_PROBLEM_. Below is a listing with pictures in it; transcribe exactly the lines from the one that has "Screen dimensions: 1288x951" through the one that has "Given: Click third blank in sentence 6", and omit those pictures.

_DATA SUPPLIED_.
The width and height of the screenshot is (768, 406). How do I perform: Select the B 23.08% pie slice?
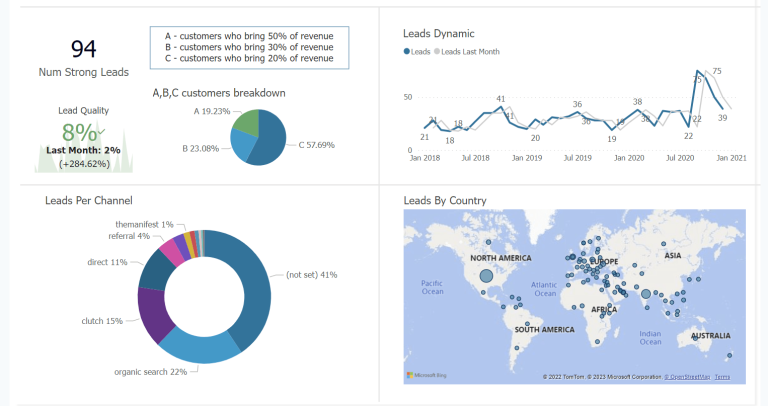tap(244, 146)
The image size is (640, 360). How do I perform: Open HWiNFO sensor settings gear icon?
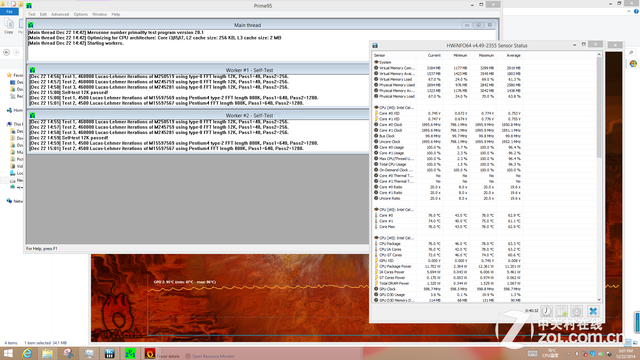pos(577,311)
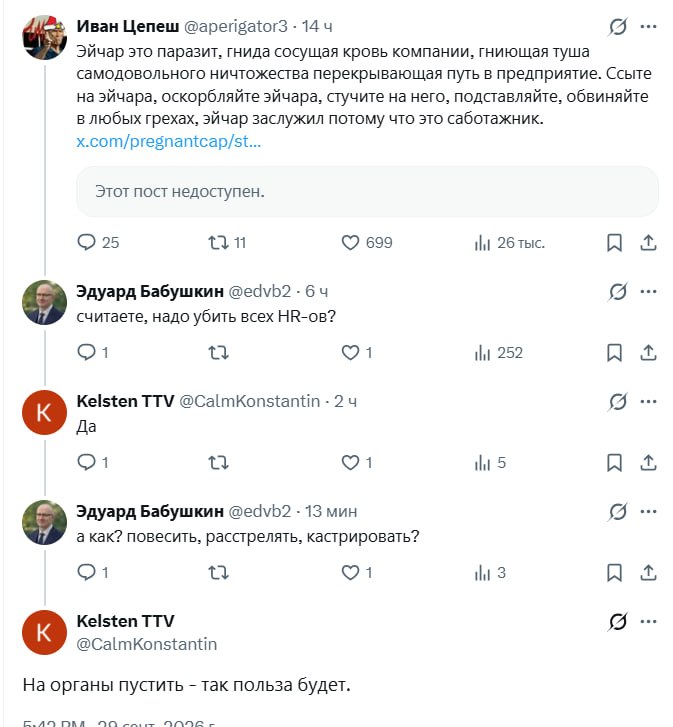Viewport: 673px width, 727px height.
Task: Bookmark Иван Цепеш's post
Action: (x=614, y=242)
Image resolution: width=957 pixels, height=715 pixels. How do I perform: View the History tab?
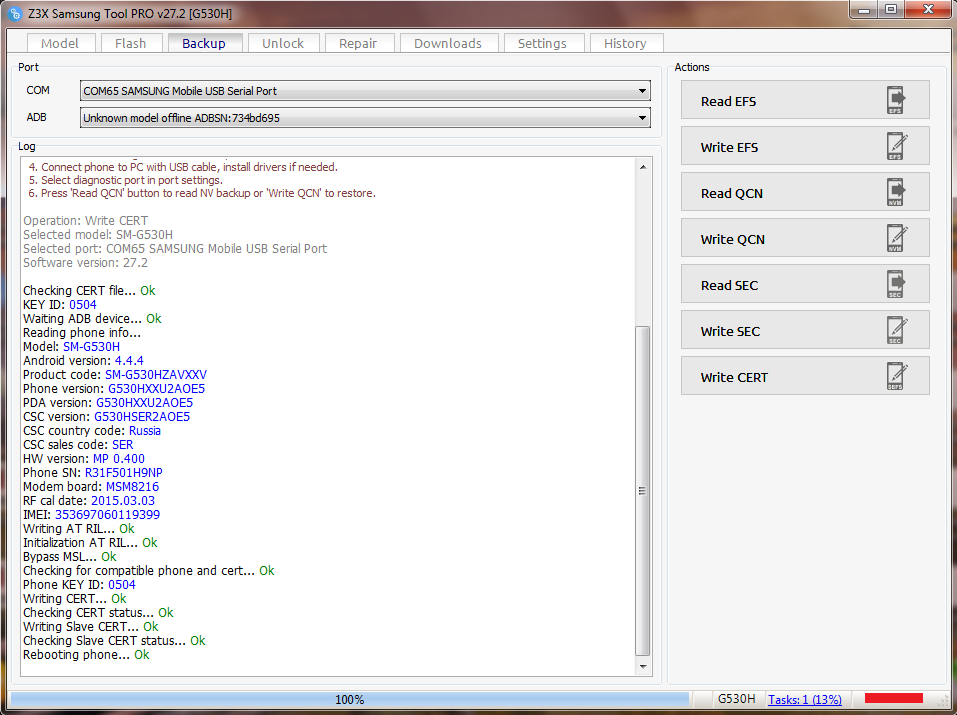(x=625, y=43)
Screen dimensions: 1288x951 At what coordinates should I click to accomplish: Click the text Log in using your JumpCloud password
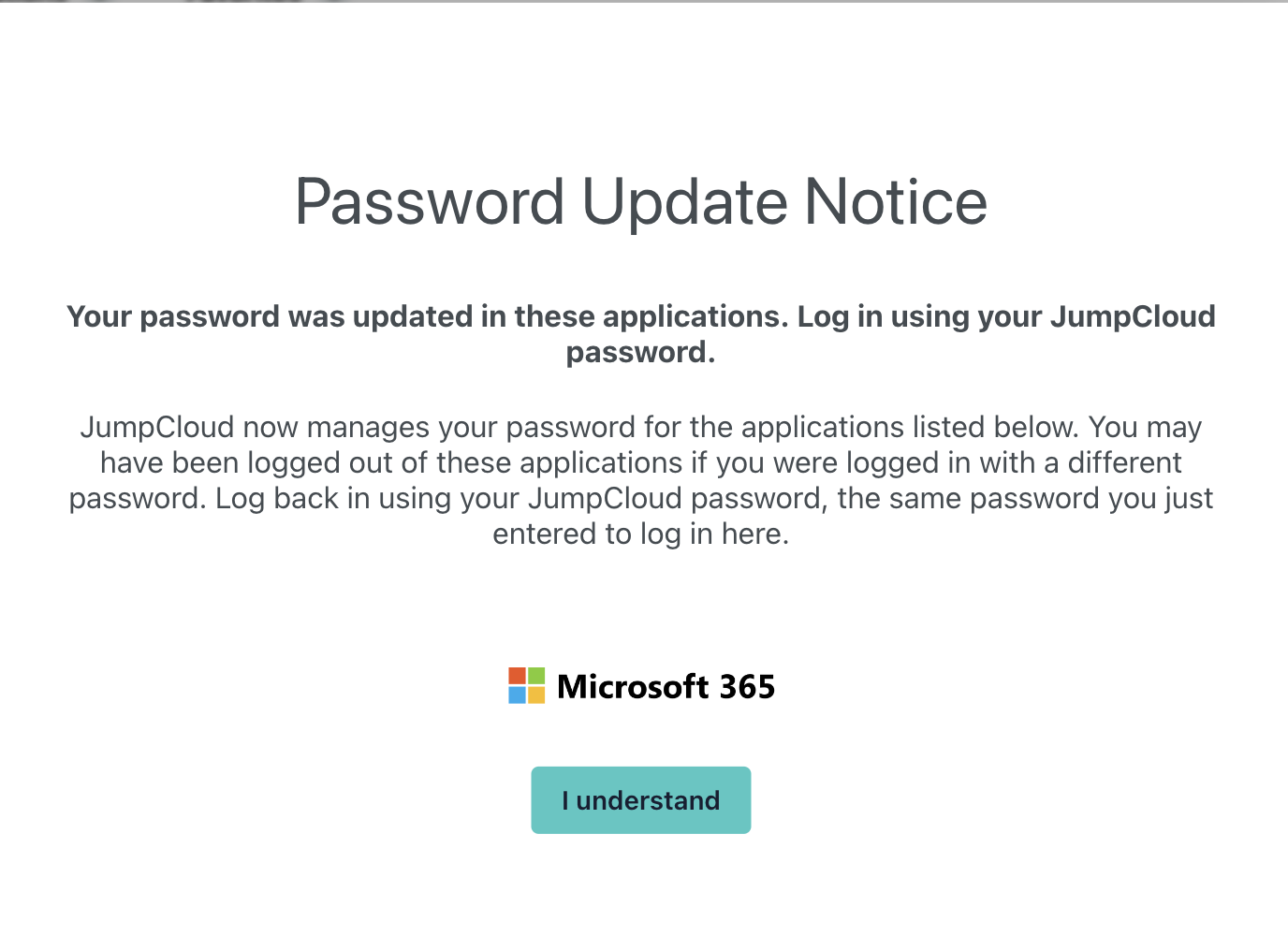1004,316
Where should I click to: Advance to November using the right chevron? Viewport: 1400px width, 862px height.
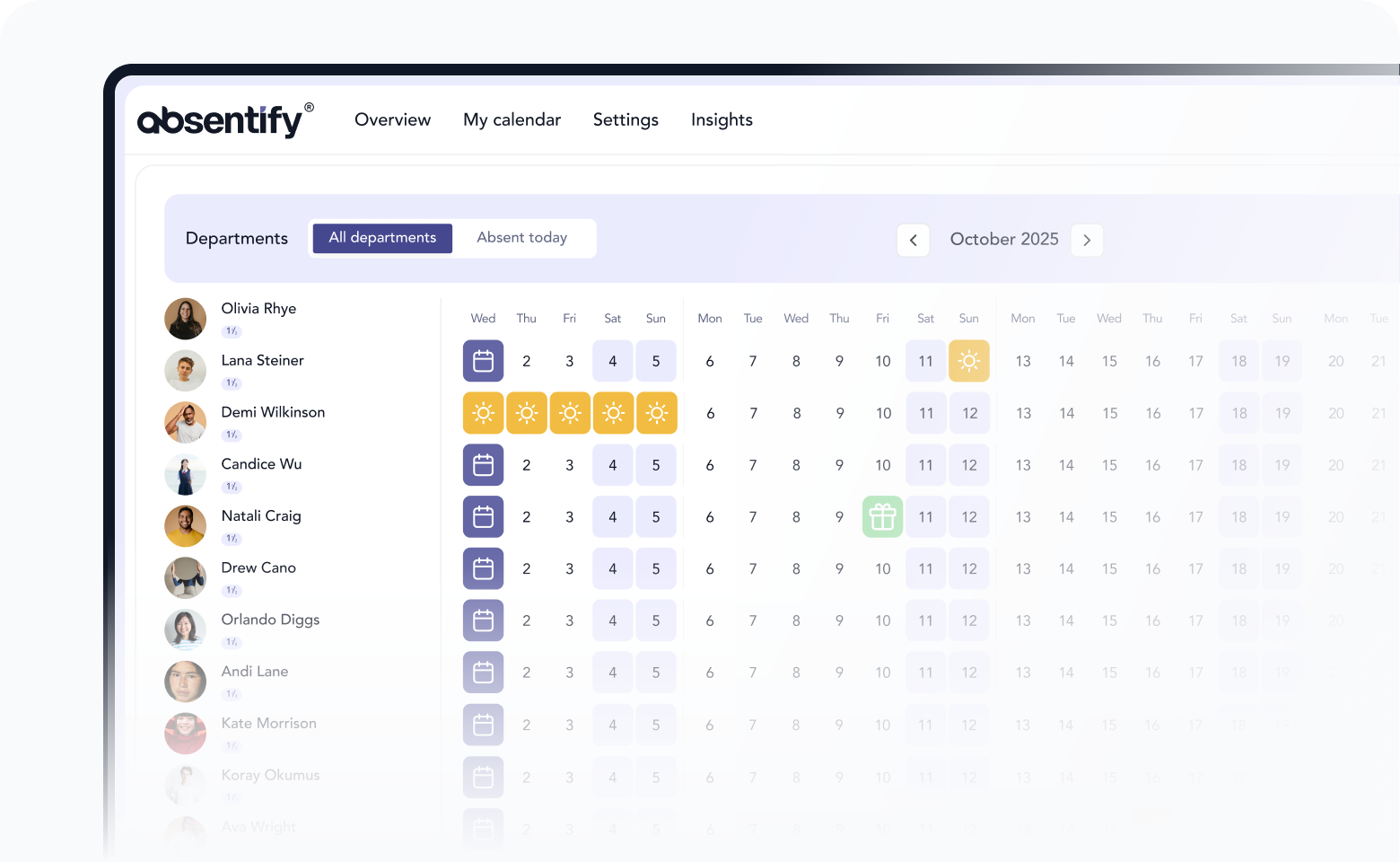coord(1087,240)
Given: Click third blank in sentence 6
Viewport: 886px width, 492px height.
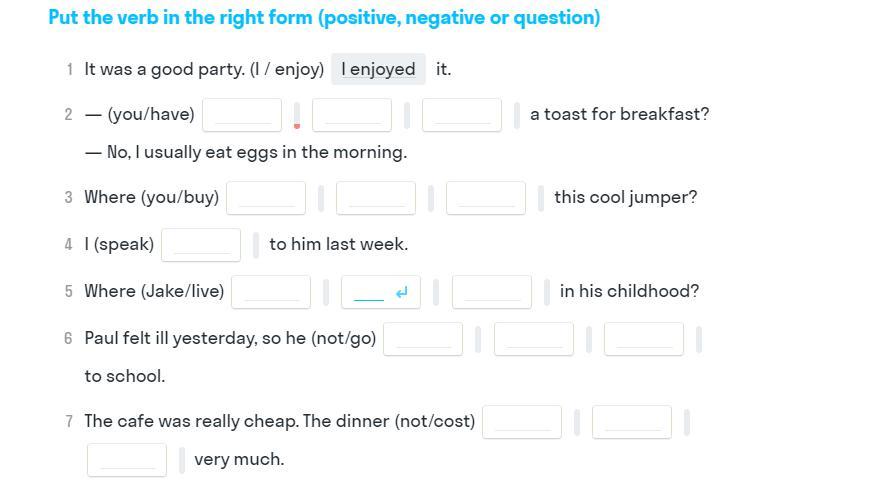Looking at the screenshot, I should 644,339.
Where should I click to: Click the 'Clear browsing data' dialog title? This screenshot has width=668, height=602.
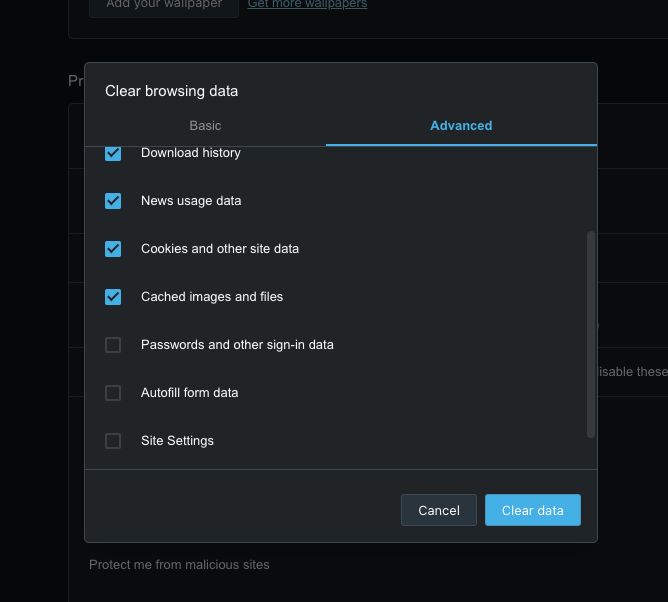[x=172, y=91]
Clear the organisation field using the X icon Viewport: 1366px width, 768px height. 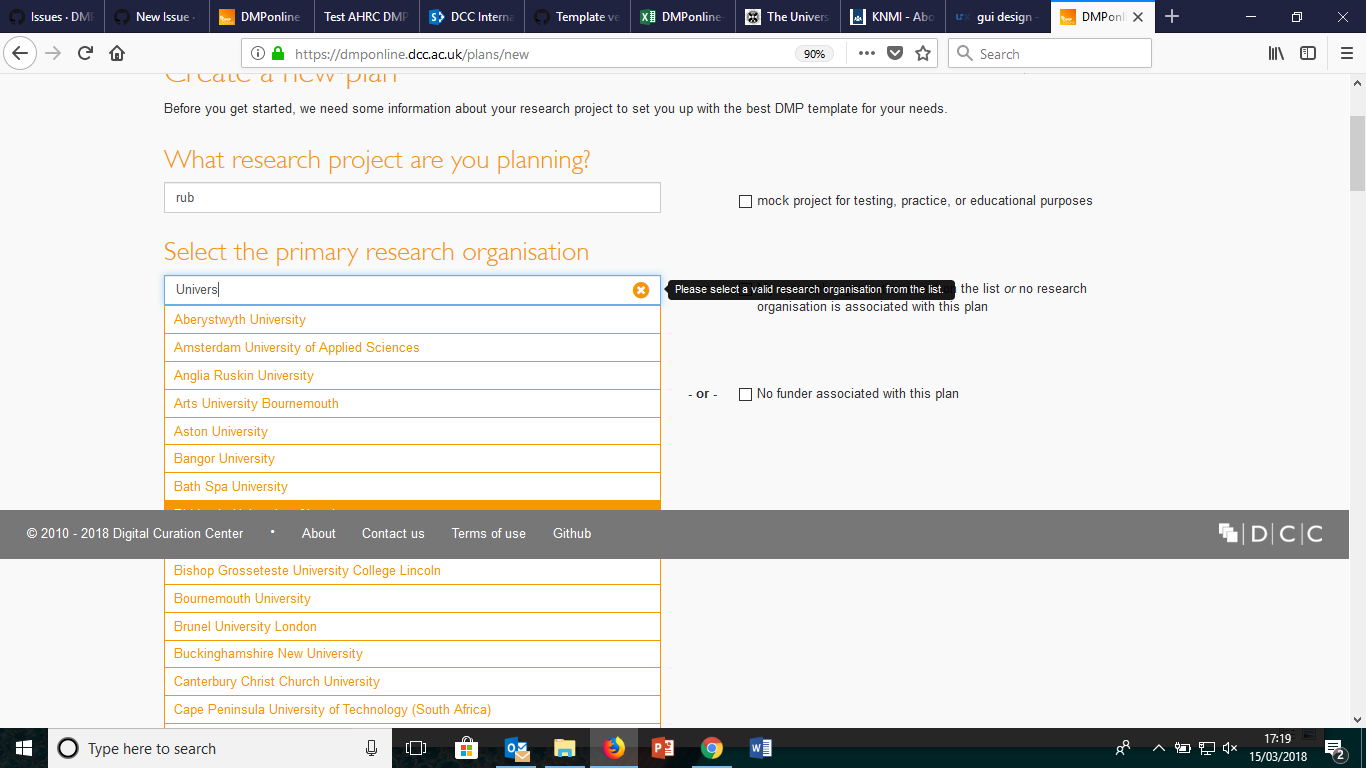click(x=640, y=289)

_YOUR RESPONSE_.
Screen dimensions: 1288x951 At what coordinates should I click to accomplish: Click the text Log in using your JumpCloud password
1004,316
Where should I click to: Advance to November using the right chevron? Viewport: 1400px width, 862px height.
coord(1087,240)
Given: Click third blank in sentence 6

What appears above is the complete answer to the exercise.